Many artists that started working with technology have moved increasingly into sculpture—perfect examples are Cory Arcangel’s kinetic objects, Aleksandra Domanović’s robot-like sculptural hands, and Ryan Trecartin’s embedded video installations with Lizzie Fitch. There seems to be an immediate connection with virtual space and three-dimensionality. Canadian artist Jon Rafman points out, “In my work the virtual and the real are constantly bleeding into one another. My 3D-rendered images function as prototypes for real-life objects.” The work in his series, such as New Age Demanded and Brand New Paint Job,both exist as digital images and 3D rooms or objects.

Brenna Murphy is an artist who makes work online and three dimensionally, both under her own name and with her group MHSR, working with sound installations and sculptural instruments. “I find that working fluidly between all of these modes can open new doorways at the crossroads,” she says. “Making sculptures with an awareness of the internet can bring an expanded dimension to the physical.” Murphy uses CNC routers, laser cutters, and 3D printers to manifest physical objects from her hyper-digital landscapes.

Commercial galleries are beginning to focus seriously on artists who have practices that cross between the digital and real.
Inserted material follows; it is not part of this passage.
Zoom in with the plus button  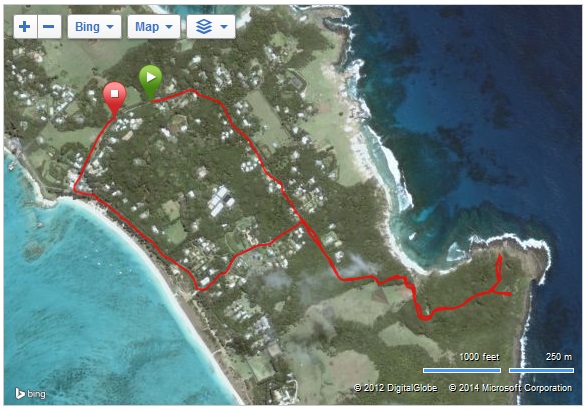(x=25, y=27)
Galleries including Team and Untitled in New York, and Future Gallery in Berlin, are showing work from artists who play with this intersection, like Tabor Robak, Brad Troemel, and Artie Vierkant.

Undervolt & Co. is an interesting new online video art label run by artist-curators Yoshi Sodeoka, Nicholas O’Brien, and Johnny Woods. The label was begun as a way for artists to publish and distribute their digital moving image artwork beyond the limitations of YouTube, Vimeo, and the frame of the internet browser. “Physical media seems dead and buried, so we are trying to discover a new way to encourage more concentrated viewing,” Woods notes. The dream of the project is to create a community of collectors, who are enabled to support and experience digital artworks in a slower, more focused way. Pieces by Sabrina Ratté and Jimmy Joe Roche, for example, are meant to be downloaded and played offline. As O’Brien highlights, “The internet is saturated with so many things and we are accustomed to the convenience of it. But maybe it’s time to go one step backward for a little bit and review what’s been good about offline experiences. I’m sure there’s a lot of good things we can learn about by doing so.”

Legion TV is a London exhibition space in Haggerston that grew out of an online space. “What we wanted to explore with our online projects was the notion of the ‘hand’ and the impact digital technology and digital systems are having on the way we interact with one another,” the director Keira Blakey notes. They have shown a number of artists online who do not normally work in that area, for example the installation artist Samara Scott who created a meditation of materials and texture made from a stream of over 120 pop-up video clips on the gallery’s site. Their online shows, like real exhibitions, are transient and only shown for a month or two. “It’s really important to us because that’s the nature of the internet, it’s transient.”

Museums are now taking online artworks seriously, as extensions of their curatorial aims. The New Museum has established a notable program of monthly online commissions and projects, the latest of which is by Oliver Laric, an artist who emerged online but has worked with sculptural objects and installation to great success in real space. For his project Lincoln 3D Scans, he scanned and published 3D models of work in the collection of a small museum in Lincoln in the UK, which were uploaded for artists to re-appropriate as they chose. The conversational results are fascinating. The Serpentine in London and the Palais de Tokyo in Paris have also started online exhibition projects. The screen is no longer the sad younger sibling to the grown-up white cube.